### What to work on
Report every line below that holds the word "logo".

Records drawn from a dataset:
* * * *

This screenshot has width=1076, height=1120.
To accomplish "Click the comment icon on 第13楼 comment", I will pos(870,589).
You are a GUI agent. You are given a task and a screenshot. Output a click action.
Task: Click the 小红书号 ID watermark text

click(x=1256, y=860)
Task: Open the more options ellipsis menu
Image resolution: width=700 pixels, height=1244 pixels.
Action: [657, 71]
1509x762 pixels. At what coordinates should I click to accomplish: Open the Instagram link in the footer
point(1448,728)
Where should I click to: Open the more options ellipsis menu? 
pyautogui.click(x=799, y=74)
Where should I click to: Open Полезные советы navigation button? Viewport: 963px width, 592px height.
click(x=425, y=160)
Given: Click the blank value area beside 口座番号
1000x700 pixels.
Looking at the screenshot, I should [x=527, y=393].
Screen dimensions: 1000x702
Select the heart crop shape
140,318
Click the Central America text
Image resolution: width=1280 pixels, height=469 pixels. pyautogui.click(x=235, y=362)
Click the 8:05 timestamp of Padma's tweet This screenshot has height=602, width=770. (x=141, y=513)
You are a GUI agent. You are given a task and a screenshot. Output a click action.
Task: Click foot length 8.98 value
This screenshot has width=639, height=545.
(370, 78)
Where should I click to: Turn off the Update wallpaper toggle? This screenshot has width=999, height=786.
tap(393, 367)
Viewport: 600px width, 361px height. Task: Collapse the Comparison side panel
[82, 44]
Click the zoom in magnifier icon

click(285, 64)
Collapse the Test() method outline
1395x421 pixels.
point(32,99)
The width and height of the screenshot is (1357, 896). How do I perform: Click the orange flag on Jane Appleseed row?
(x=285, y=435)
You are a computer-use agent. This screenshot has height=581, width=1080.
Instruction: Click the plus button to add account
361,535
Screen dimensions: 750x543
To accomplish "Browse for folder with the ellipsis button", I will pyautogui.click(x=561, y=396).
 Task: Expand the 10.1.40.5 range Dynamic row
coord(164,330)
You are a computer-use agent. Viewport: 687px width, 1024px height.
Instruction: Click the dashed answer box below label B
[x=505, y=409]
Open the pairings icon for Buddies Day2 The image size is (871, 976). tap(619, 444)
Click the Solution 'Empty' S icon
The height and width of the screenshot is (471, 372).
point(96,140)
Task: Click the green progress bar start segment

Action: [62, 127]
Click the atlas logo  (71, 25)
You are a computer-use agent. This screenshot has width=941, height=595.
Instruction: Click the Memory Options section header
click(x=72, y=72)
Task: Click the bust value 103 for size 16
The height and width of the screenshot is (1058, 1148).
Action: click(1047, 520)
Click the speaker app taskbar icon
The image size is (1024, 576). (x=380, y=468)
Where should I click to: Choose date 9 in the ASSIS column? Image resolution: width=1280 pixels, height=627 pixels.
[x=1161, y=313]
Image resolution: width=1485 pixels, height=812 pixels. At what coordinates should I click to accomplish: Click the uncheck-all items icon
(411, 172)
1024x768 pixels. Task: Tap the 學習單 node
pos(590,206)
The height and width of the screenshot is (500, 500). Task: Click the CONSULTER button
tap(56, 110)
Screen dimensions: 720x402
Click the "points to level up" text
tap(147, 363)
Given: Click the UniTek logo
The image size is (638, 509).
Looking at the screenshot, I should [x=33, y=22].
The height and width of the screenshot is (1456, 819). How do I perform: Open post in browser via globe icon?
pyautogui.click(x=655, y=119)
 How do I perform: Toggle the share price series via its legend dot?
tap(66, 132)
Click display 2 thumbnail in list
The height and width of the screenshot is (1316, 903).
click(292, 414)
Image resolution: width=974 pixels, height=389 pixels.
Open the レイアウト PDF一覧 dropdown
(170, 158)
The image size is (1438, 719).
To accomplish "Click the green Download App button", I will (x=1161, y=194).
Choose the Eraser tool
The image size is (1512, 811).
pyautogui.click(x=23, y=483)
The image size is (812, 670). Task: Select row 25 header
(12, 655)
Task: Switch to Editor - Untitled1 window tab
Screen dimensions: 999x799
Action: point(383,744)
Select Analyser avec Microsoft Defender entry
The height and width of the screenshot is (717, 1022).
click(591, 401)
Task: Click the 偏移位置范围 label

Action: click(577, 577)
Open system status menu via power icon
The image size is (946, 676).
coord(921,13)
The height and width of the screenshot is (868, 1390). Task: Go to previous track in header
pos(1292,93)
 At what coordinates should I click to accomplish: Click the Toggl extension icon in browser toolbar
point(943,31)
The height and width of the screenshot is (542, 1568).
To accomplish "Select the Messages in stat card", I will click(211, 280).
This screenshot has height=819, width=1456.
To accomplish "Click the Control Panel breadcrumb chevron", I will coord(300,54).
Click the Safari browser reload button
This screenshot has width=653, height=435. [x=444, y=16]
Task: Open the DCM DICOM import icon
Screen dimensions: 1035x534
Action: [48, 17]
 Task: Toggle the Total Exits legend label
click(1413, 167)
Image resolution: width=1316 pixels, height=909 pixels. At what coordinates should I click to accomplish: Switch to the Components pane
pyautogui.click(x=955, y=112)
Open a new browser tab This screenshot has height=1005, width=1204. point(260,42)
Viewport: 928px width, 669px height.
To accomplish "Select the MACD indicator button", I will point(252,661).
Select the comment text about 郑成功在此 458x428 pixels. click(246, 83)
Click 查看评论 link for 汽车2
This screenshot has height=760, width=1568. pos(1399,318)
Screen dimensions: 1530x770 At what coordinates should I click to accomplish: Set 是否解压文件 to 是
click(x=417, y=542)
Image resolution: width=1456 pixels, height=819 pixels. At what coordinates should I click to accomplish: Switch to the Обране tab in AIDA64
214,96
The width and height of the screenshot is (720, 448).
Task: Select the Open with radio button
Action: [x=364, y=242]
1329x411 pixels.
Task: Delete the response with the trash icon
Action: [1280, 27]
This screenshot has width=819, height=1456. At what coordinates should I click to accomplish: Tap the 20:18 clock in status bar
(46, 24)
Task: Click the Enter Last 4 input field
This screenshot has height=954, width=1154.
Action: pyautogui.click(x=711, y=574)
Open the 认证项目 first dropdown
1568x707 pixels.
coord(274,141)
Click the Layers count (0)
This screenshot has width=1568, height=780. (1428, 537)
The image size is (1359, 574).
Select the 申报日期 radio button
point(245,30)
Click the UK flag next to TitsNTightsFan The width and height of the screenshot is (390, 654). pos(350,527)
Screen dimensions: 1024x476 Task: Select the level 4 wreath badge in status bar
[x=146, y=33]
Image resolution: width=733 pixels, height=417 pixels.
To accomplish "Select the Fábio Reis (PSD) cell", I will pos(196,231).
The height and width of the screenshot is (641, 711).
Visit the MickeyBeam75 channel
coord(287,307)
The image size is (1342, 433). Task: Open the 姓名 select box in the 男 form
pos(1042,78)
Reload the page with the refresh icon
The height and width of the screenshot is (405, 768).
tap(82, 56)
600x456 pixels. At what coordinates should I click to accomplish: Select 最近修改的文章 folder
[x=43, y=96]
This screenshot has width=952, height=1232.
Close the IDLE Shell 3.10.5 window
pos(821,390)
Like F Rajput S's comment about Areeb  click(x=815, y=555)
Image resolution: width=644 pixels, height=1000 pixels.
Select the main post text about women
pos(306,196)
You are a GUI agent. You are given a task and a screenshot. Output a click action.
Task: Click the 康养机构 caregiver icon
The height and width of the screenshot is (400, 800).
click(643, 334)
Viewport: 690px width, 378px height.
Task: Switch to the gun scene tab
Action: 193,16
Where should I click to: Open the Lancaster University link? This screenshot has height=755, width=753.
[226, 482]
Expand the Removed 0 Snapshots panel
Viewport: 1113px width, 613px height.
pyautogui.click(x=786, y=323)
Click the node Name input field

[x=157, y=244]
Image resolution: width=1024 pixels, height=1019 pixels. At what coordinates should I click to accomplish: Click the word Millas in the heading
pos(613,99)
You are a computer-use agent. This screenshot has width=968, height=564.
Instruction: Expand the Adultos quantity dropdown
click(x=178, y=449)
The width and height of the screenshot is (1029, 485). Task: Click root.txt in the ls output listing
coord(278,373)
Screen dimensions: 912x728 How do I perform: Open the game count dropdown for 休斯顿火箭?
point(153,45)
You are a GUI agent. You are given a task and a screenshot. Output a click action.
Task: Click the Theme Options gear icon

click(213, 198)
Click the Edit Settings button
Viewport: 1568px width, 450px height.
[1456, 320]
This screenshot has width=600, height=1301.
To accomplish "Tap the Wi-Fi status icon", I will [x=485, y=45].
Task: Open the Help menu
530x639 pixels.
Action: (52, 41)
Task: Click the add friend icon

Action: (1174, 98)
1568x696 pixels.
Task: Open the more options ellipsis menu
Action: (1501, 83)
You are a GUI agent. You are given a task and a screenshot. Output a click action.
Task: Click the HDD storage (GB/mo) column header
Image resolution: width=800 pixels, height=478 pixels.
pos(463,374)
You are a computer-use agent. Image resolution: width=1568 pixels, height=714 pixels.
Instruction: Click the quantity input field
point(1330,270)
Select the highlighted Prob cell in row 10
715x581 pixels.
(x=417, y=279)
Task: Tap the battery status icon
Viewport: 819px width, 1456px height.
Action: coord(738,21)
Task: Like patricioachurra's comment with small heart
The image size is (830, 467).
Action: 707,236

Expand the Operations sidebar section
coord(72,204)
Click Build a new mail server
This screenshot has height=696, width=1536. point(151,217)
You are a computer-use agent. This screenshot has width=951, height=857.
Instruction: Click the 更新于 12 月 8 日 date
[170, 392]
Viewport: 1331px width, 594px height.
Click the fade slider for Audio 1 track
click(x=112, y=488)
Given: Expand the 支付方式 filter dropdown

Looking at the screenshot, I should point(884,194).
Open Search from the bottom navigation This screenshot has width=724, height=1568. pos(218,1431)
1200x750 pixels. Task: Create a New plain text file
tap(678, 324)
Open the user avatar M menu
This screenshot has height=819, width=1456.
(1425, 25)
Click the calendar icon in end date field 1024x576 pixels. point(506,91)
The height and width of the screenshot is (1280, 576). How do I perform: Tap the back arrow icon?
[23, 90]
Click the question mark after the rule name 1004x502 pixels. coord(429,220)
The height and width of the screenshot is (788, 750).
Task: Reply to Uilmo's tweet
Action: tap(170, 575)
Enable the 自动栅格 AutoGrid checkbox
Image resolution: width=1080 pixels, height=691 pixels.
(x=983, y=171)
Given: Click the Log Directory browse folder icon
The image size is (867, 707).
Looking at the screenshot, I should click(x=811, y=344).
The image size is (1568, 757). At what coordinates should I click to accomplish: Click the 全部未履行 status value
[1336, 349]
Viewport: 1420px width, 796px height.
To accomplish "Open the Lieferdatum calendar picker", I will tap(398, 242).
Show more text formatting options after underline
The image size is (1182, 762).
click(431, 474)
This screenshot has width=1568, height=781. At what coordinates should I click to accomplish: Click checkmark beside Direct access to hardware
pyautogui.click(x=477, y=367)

* * * *

### Written answer
Click the atlas logo  (71, 25)
Given: Click the UniTek logo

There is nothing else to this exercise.